▸ **Task statement**
Rewrite the material starting at the line that contains "Where should I" and ending at the line that contains "click(180, 57)" as a numbered list, omitting blank lines and leaving out the pictures.

━━ Working data ━━

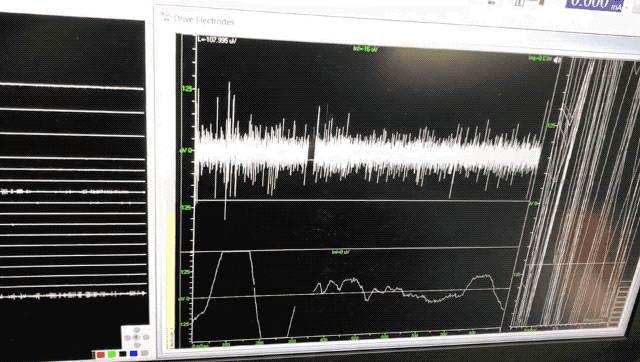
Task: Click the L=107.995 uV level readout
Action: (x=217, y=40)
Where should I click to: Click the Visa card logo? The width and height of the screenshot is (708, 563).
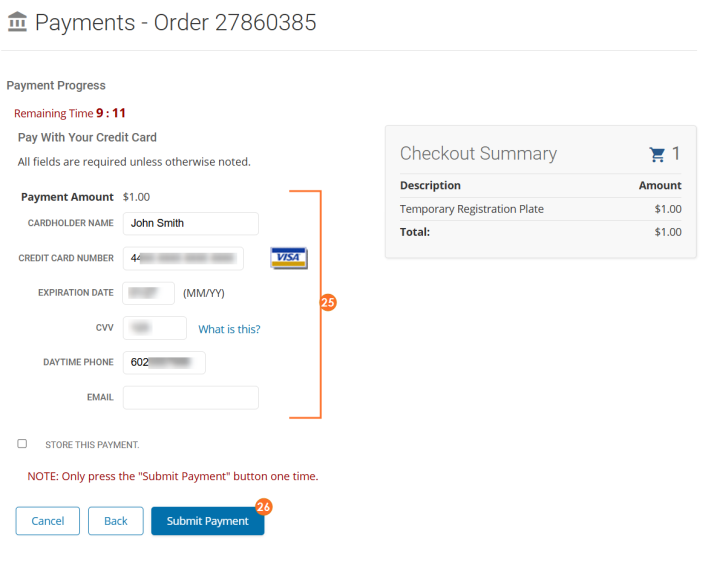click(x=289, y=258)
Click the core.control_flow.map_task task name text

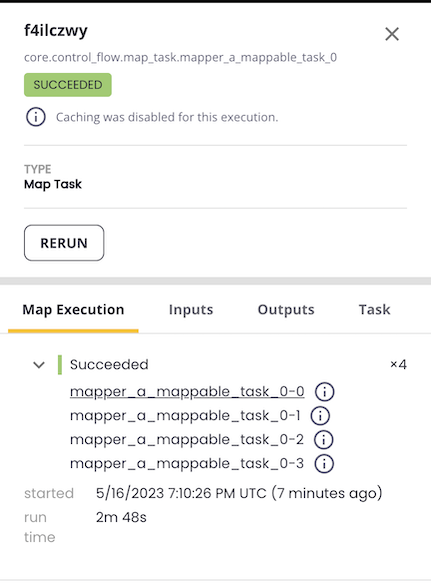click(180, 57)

━━━
━━ Working data ━━

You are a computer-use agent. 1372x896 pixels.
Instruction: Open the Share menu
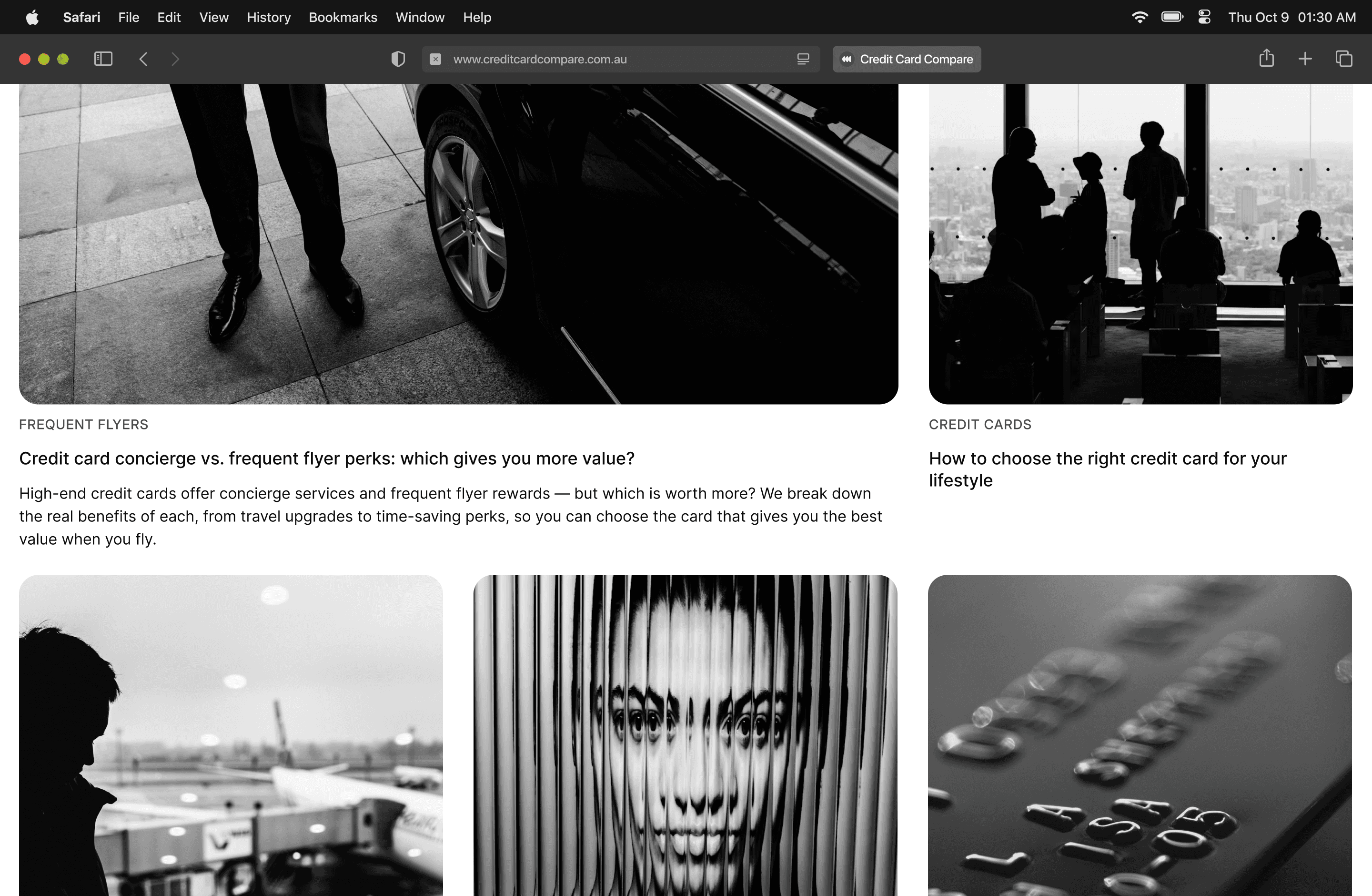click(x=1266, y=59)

━━━

▸ **Response to this exercise**
1. Where should I click to: Click the Visa card logo? The width and height of the screenshot is (708, 563).
2. click(x=289, y=258)
3. Click the core.control_flow.map_task task name text
4. click(180, 57)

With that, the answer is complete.